В настоящей статье мы намерены проанализировать с точки зрения используемых языковых средств создания кинематографичности фрагмент романа Э. Бёрджесса «Заводной апельсин», который неоднократно привлекал внимание исследователей сложностью языка повествования [Окс 2006] и композиционной организации, в том числе в сопоставлении с переводом [Уржа 2021]. В анализируемом произведении эффект кинематографичности достигается разными средствами, однако особый интерес в части организации текста романа вызывает эпизод, в котором главного героя вынуждают смотреть фильмы со сценами насилия. Дело не только в том, что здесь используется прием «фильм в тексте»; автор имитирует здесь также целый ряд других приемов, оцениваемых как кинематографические (например, смена планов с крупного на средний, наплыв, ретроспекция, ускоренная и замедленная прокрутка) и опирающихся на традиционную нарративную технику смены пункта наблюдения [см. Золотова, Онипенко, Сидорова 1998]. Хотя средства передачи событийного ряда и ощущений персонажа-рассказчика отличаются как в оригинале, так и на разных языках, в том числе в разных переводах на один язык, в них воспроизводится особая кинематографическая логика, позволяющая почувствовать, как могла бы двигаться камера, будь это не текст, а видеоряд. Работа с языком на разных уровнях позволяет переводчикам, в частности, менять степень вовлеченности читателя в происходящее, сближая его роль с ролью самого главного героя-рассказчика.
В качестве материала для анализа нами использованы переводы на русский, польский и украинский языки (последний авторства А. Буцен-ко). Переводчики по-разному подходили к переводу такого сложно организованного текста, что хорошо видно при сопоставлении как переводов на разные, так и на один язык. Так, в настоящее время существует пять вариантов перевода на русский язык: это переводы В. Бошняка (получивший больше всего переизданий), Е. Синельщикова (издан единожды, однако активно представлен в интернете), А. Газова-Гинзберга, Е.В. Нетесовой и С. Розенфельда (последний существует только в аудиоварианте). В своих рассуждениях мы будем опираться прежде всего на два первых из упомянутых варианта русского текста романа. Существует также две версии перевода, осуществленного Р. Стиллером на польский язык, которые отличаются не только названиями и временем создания ( Mechaniczna pomarańcz a, 1998; Nakręcana pomarańcza , 2001), но и языком, который, наряду с польским, участвует в конструировании особого «сленга» Nadsat в его польской версии. Однако для целей нашего исследования различиями между польскими версиями перевода можно пренебречь, поскольку автор перевода придерживается в данном фрагменте единой стратегии в плане передачи текстового времени и фокализации повествования.
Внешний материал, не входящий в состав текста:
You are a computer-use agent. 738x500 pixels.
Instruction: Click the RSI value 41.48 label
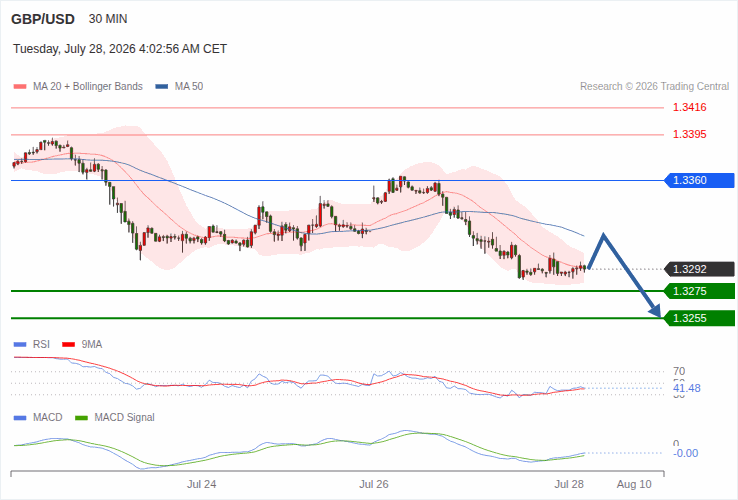[687, 388]
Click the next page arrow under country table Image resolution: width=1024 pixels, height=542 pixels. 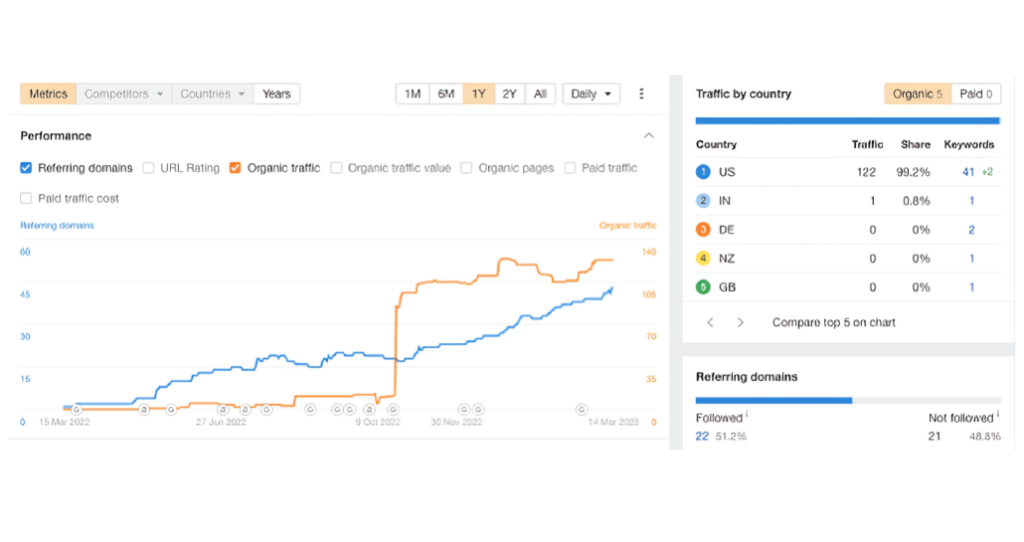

Целью настоящей статьи является сопоставительный анализ оригинала и переводов романа Э. Бёрджесса на славянские языки (русский, украинский и польский) с точки зрения того, как соотносятся выбранные переводчикам стратегии с оригинальной композицией выбранного фрагмента, где смена пункта наблюдения и манипуляции с текстовым временем служат, в частности, для создания эффекта кинематографичности.
В целях нашего анализа мы считаем целесообразным использование понятия композитив, понимаемого как «единица организации текста, выделяемая пунктуационно-графически в силу своей композиционной значимости, объем которой обусловлен участием в выполнении различных композиционных функций: выражения точки зрения, изображения художественного времени, крупности плана и др.» [Мартьянова 2017, 111]. Одним из средств разграничения композитивов мы будем считать смену фокуса (пункта наблюдения) повествования, отражающего движение «камеры», а также способы создания динамизма, происходящего при помощи смены временной перспективы, игру с проспективными и ретроспективными планами.
Повествование в оригинале романа ведется от первого лица, поэтому читатель вполне ожидаемо видит местоименные формы первого лица, соотносимые с глаголом:
Then I could slooshy voices saying Right right right from like a distance, then nearer to, then there was a quiet like humming shoom as though things had been switched on [Burgess].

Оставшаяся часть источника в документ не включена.